Travel like a local on a Tuk-Tuk ride through Bangkok, and make use of rivers and canals to discover hidden treasures in the city. Explore historical quarters on a walk with your guide, explore shops and monuments, and end your excursion with a traditional Thai foot massage.
Begin your 5-hour tour walking with your guide from the meeting point to the Elephant Head Bridge to board a boat on the Saen Saeb canal. You’ll travel to the old city area that’s known as Pom Pra Satru Pai.
The canal was constructed in 1837 by the order of King Rama III for military transport during the war over Cambodia. Today it serves as a fast and inexpensive way for Bangkokians to travel through the city, avoiding the traffic jams.

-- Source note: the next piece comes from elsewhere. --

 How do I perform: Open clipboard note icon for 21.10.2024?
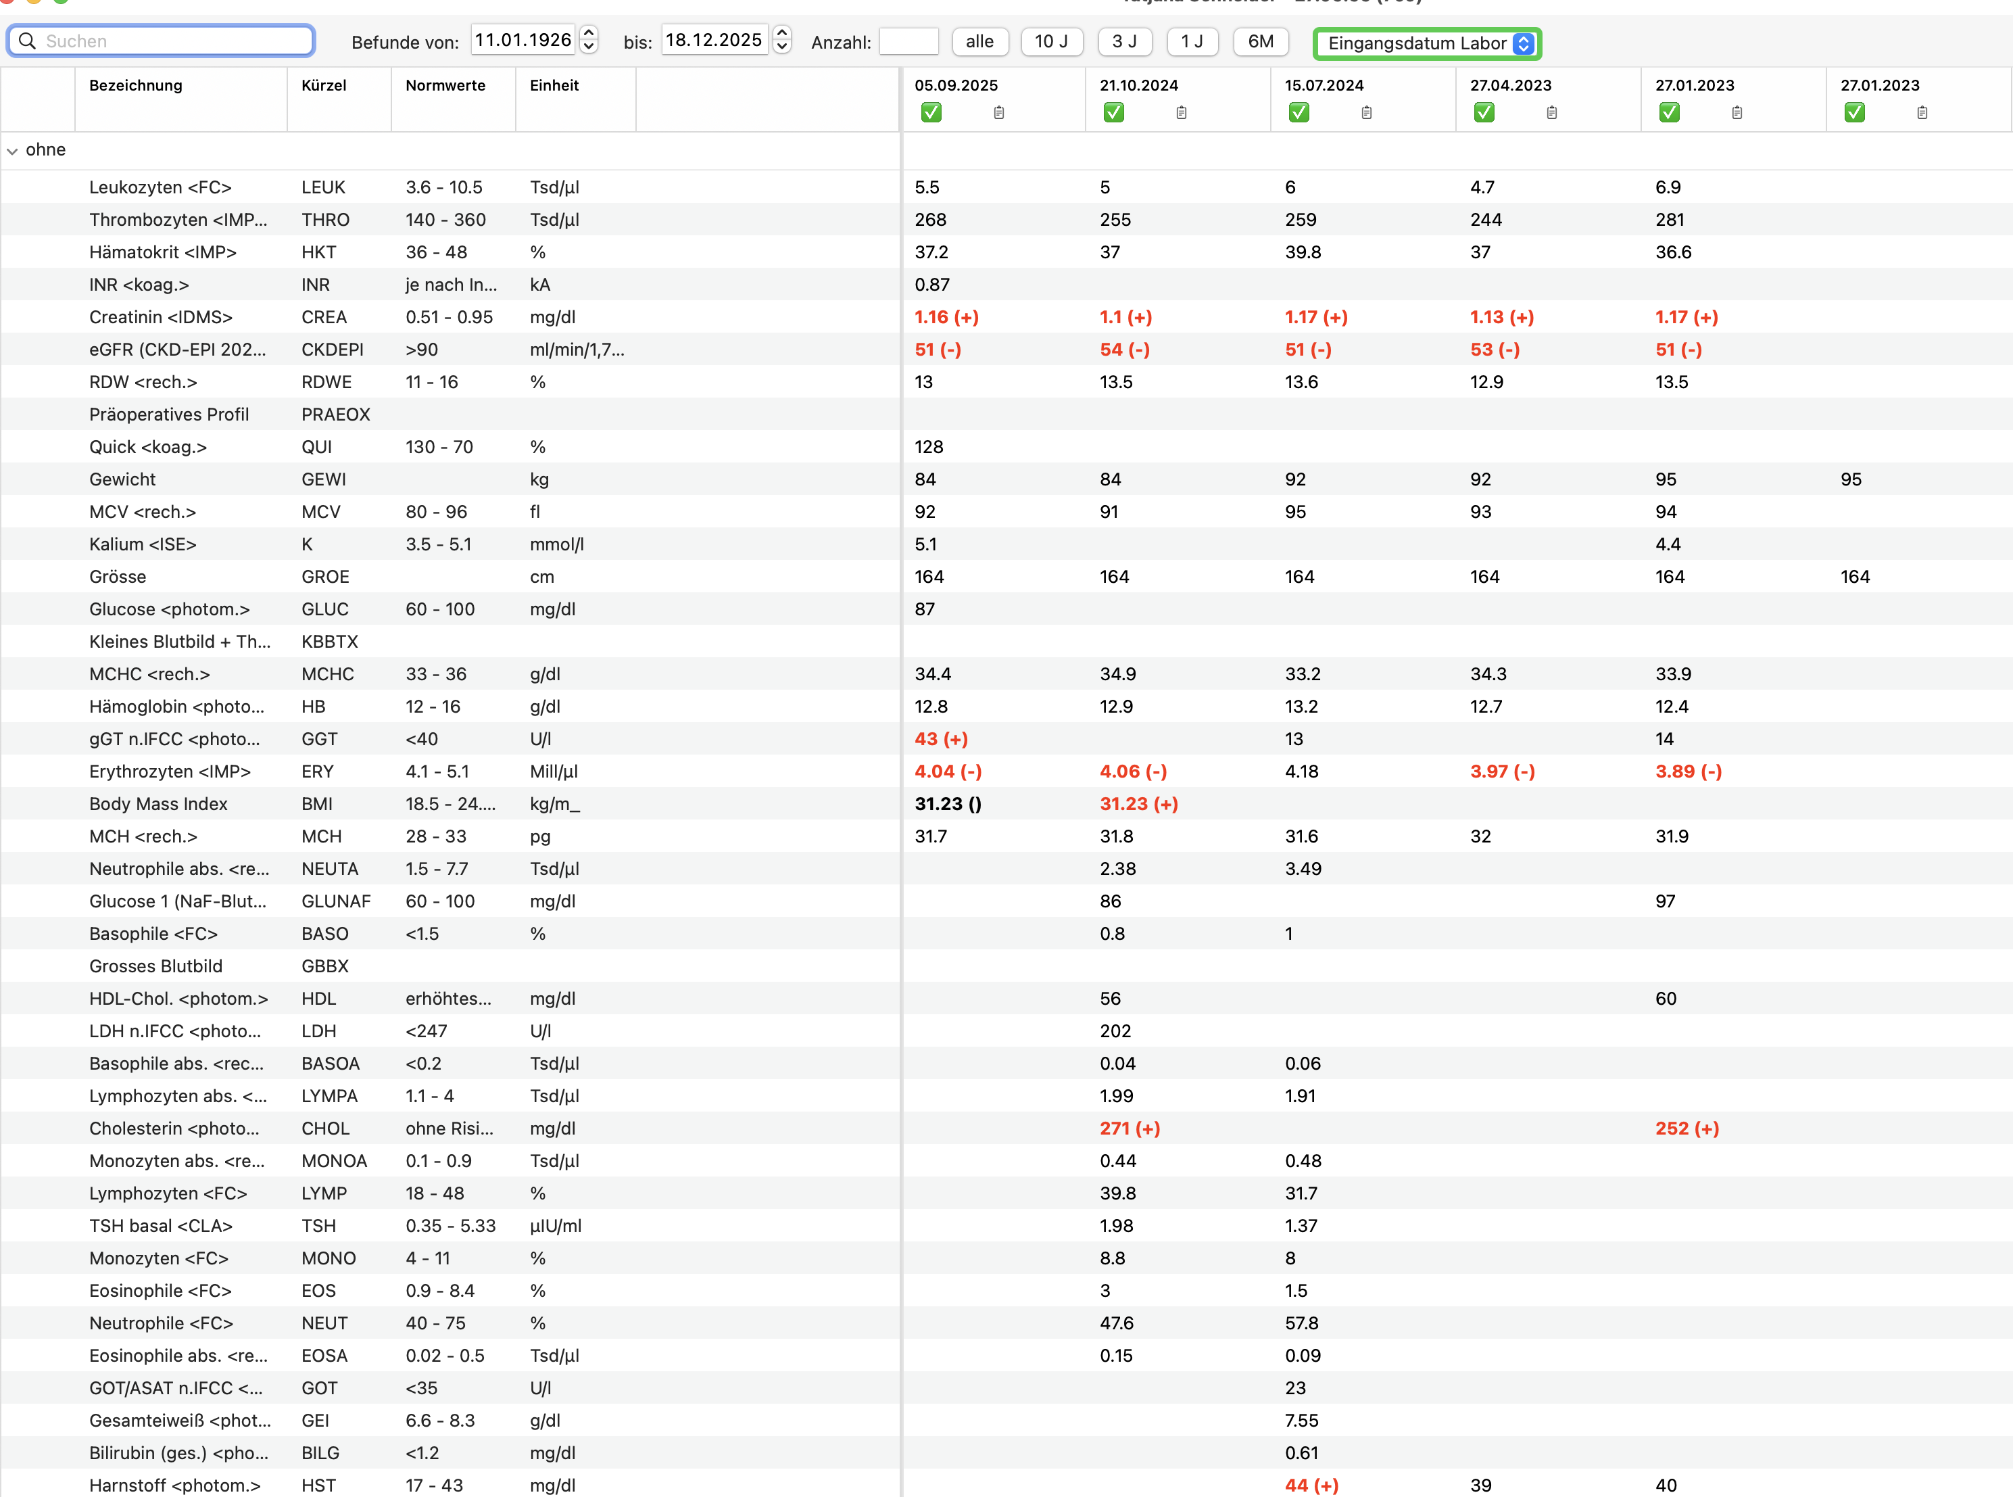tap(1181, 112)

Your first stop is at the stunning Silver Pagoda, built during the reign of King Rama III, in 1846, for the princess granddaughter. The temple is best known for it's 37 metal spires, signifying the 37 virtues.

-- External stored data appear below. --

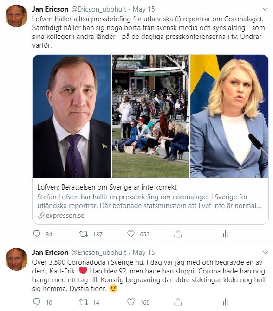Open Jan Ericson's avatar on first tweet
Screen dimensions: 273x311
coord(16,16)
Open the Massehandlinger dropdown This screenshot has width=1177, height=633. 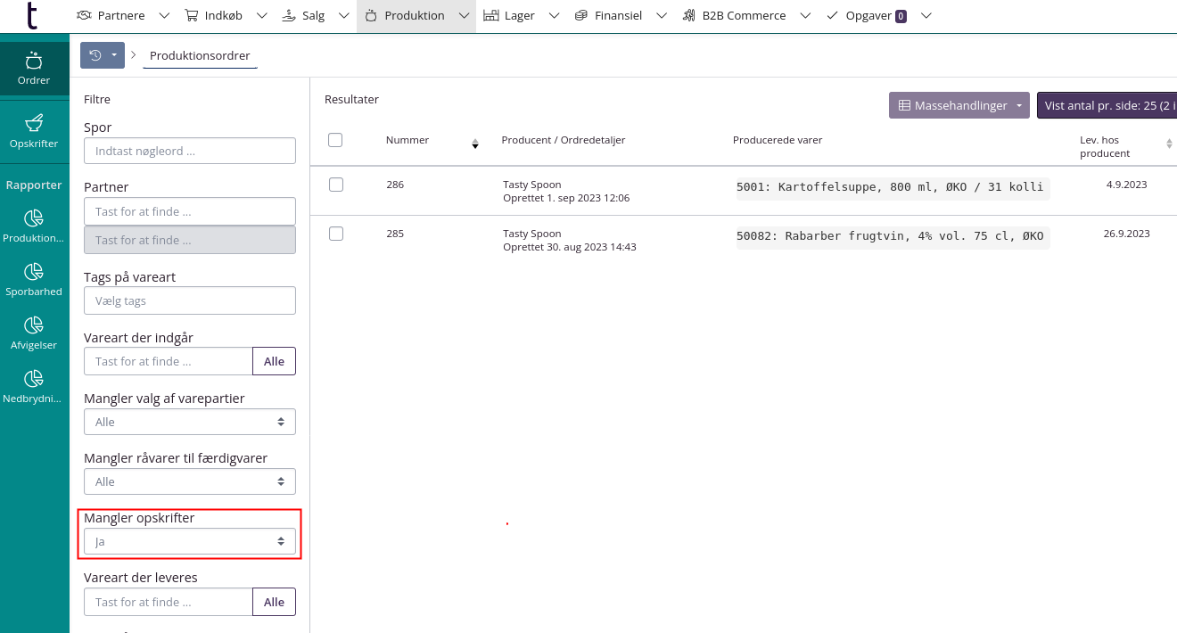(959, 105)
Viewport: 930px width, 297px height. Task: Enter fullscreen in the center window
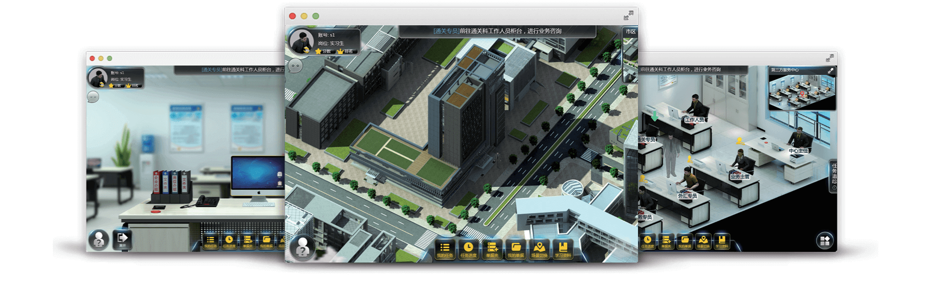pyautogui.click(x=628, y=16)
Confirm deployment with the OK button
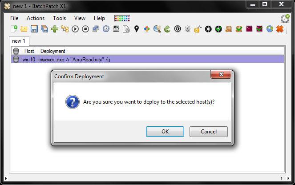Image resolution: width=295 pixels, height=185 pixels. coord(165,132)
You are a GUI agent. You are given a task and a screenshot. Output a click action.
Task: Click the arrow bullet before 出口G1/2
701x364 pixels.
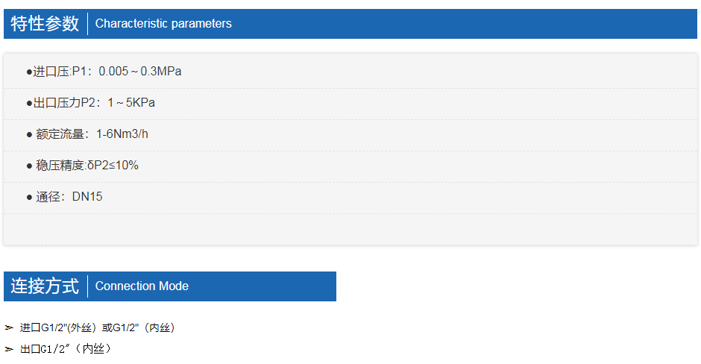[9, 349]
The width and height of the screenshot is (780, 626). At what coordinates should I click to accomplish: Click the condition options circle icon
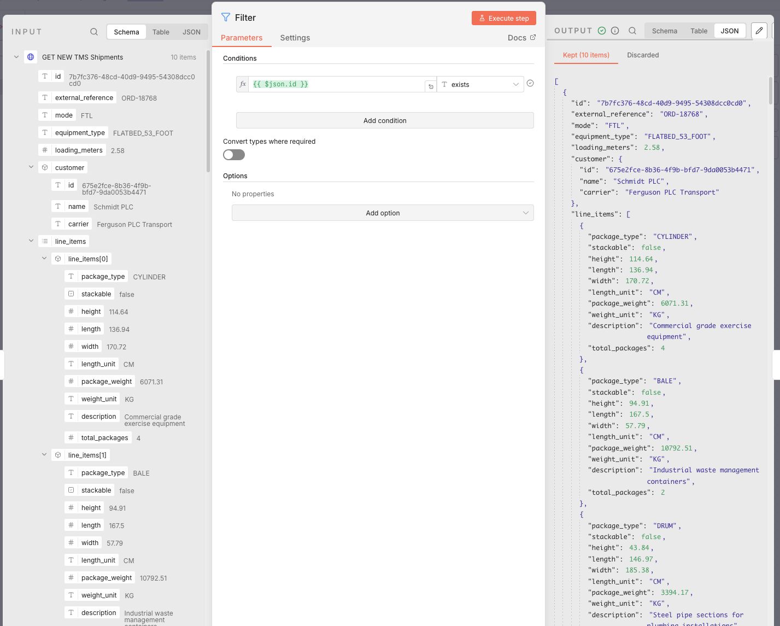(530, 84)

Next you’ll head to the Golden Mount and Wat Saket, a pagoda situated on an artificial hill, and another creation of King Rama III. It wasn't completed until the reign of King Rama V however, due to land subsidence causing the original structure to collapse. Today the pagoda commands a panoramic view over Bangkok.
Continue walking to Bamrung Muang, Bangkok's first shopping street. Today it caters to temple supplies where you will find monk robes, candles, incense sticks, books, and many golden statues of the Buddha. Down a small side street you’ll find Baan Bat, where a small group of locals have, for centuries, made their living producing hand-made alms bowls to be purchased by the faithful and donated to monks.

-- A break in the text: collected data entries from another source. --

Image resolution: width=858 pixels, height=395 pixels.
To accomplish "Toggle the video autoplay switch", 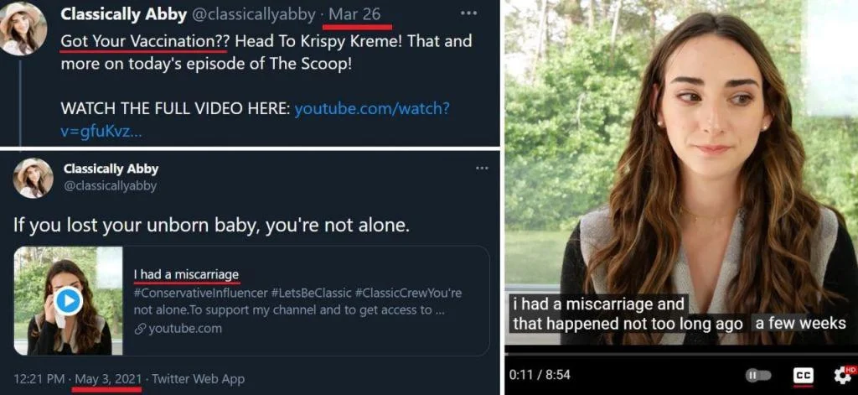I will pyautogui.click(x=757, y=375).
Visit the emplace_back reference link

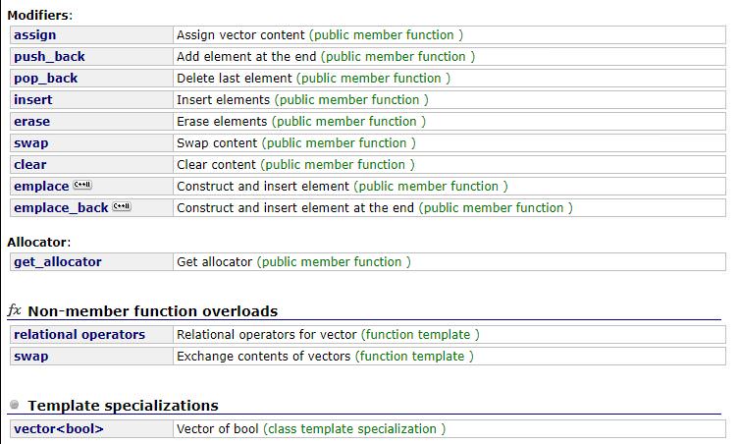[x=62, y=207]
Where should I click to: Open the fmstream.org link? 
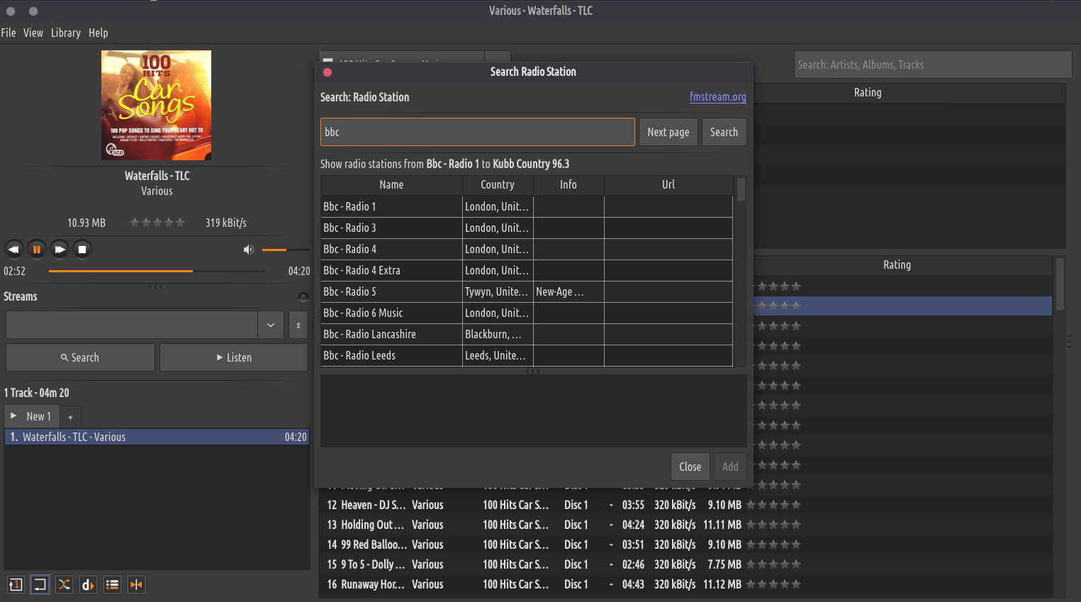coord(717,97)
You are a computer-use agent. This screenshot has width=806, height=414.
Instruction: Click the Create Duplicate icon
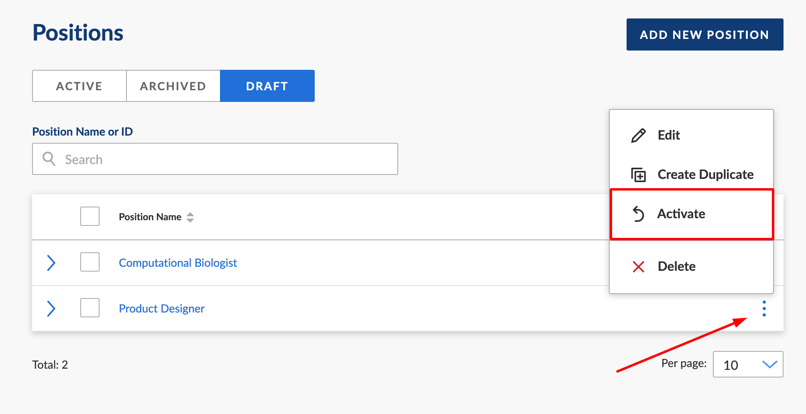(x=638, y=175)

At the end of the road you’ll arrive at the Giant Swing, constructed in 1784. It was originally used in an ceremony where Brahmins would swing, trying to grab a bag of coins placed on one of the pillars. In 1935 the ceremony was discontinued after several fatal accidents.
Take a walk through Wat Suthat, a royal temple constructed during the reign of King Rama I, but not completed until the reign of King Rama III.
Give your feet a rest and take a tuk tuk ride through the small streets of old Bangkok to Wat Pho, home of the first school of medicine in Bangkok. The temple is the oldest and largest monastery in Bangkok, and it was the first university in Bangkok teaching students in the fields of religion, science, and literature through murals and sculptures.
After all this walking you’ll be rewarded with a 30-minute foot massage (strictly not for pregnant women) at a nearby Thai massage school. According to ancient medicine, the sensory nerves of the internal organs that spread throughout the body are mainly gathered around the soles of the feet, making massage an effective means of stimulating the functions of the organs.
Once you’re relaxed and ready to head out again, it will be time to take a river boat down the Chao Phraya River, connecting to a skytrain that will take you back to the meeting point.